> Objective: Reproduce the listing below word for word, keeping every line unchanged.

BEGIN Supplied data

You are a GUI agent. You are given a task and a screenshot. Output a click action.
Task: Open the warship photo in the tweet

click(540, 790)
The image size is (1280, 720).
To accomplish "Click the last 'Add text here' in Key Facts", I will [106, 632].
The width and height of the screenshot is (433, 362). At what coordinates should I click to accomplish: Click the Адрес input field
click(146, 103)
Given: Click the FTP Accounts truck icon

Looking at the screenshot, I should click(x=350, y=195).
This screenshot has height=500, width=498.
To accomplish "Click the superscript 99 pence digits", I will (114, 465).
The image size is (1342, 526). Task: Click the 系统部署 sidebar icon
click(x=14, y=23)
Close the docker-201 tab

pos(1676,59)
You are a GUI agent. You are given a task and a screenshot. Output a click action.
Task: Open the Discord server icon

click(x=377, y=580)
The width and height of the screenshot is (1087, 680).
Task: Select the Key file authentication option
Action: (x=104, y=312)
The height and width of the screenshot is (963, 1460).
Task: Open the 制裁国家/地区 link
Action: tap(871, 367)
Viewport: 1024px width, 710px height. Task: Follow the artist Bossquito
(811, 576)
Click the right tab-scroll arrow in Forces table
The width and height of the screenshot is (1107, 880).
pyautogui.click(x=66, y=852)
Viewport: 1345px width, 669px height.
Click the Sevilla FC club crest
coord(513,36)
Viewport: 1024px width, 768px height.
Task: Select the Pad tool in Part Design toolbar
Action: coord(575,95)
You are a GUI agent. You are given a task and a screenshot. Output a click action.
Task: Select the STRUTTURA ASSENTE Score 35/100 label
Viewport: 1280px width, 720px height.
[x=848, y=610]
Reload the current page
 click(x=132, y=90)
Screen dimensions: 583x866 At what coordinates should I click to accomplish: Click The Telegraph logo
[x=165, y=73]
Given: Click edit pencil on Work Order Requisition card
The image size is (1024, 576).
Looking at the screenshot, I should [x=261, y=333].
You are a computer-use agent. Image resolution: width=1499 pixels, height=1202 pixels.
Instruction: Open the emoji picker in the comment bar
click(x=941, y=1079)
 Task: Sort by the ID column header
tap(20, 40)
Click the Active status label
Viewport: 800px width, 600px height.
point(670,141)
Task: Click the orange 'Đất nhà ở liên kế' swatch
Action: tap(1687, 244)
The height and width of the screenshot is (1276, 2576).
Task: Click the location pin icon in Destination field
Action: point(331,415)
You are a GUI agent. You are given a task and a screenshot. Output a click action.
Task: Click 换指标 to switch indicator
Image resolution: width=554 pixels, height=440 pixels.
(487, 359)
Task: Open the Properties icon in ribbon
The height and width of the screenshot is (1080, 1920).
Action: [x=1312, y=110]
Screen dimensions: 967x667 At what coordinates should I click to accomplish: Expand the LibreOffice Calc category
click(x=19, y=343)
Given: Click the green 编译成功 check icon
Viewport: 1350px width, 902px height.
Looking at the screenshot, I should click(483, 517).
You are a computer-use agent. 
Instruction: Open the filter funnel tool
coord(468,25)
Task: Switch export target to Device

END Supplied data

> Answer below:
You are a GUI agent. You are given a task and a screenshot. Output a click action.
Task: Open the warship photo in the tweet

click(540, 790)
The image size is (1280, 720).
To accomplish "Click the last 'Add text here' in Key Facts", I will [106, 632].
The width and height of the screenshot is (433, 362). At what coordinates should I click to accomplish: Click the Адрес input field
click(146, 103)
Given: Click the FTP Accounts truck icon

Looking at the screenshot, I should click(x=350, y=195).
This screenshot has height=500, width=498.
To accomplish "Click the superscript 99 pence digits", I will (114, 465).
The image size is (1342, 526). Task: Click the 系统部署 sidebar icon
click(x=14, y=23)
Close the docker-201 tab

pos(1676,59)
You are a GUI agent. You are given a task and a screenshot. Output a click action.
Task: Open the Discord server icon

click(x=377, y=580)
The width and height of the screenshot is (1087, 680).
Task: Select the Key file authentication option
Action: (x=104, y=312)
The height and width of the screenshot is (963, 1460).
Task: Open the 制裁国家/地区 link
Action: tap(871, 367)
Viewport: 1024px width, 710px height. Task: Follow the artist Bossquito
(811, 576)
Click the right tab-scroll arrow in Forces table
The width and height of the screenshot is (1107, 880).
pyautogui.click(x=66, y=852)
Viewport: 1345px width, 669px height.
Click the Sevilla FC club crest
coord(513,36)
Viewport: 1024px width, 768px height.
Task: Select the Pad tool in Part Design toolbar
Action: coord(575,95)
You are a GUI agent. You are given a task and a screenshot. Output a click action.
Task: Select the STRUTTURA ASSENTE Score 35/100 label
Viewport: 1280px width, 720px height.
[x=848, y=610]
Reload the current page
 click(x=132, y=90)
Screen dimensions: 583x866 At what coordinates should I click to accomplish: Click The Telegraph logo
[x=165, y=73]
Given: Click edit pencil on Work Order Requisition card
The image size is (1024, 576).
Looking at the screenshot, I should [x=261, y=333].
You are a computer-use agent. Image resolution: width=1499 pixels, height=1202 pixels.
Instruction: Open the emoji picker in the comment bar
click(x=941, y=1079)
 Task: Sort by the ID column header
tap(20, 40)
Click the Active status label
Viewport: 800px width, 600px height.
point(670,141)
Task: Click the orange 'Đất nhà ở liên kế' swatch
Action: tap(1687, 244)
The height and width of the screenshot is (1276, 2576).
Task: Click the location pin icon in Destination field
Action: point(331,415)
You are a GUI agent. You are given a task and a screenshot. Output a click action.
Task: Click 换指标 to switch indicator
Image resolution: width=554 pixels, height=440 pixels.
(487, 359)
Task: Open the Properties icon in ribbon
The height and width of the screenshot is (1080, 1920).
Action: [x=1312, y=110]
Screen dimensions: 967x667 At what coordinates should I click to accomplish: Expand the LibreOffice Calc category
click(x=19, y=343)
Given: Click the green 编译成功 check icon
Viewport: 1350px width, 902px height.
Looking at the screenshot, I should click(483, 517).
You are a computer-use agent. 
Instruction: Open the filter funnel tool
coord(468,25)
Task: Switch export target to Device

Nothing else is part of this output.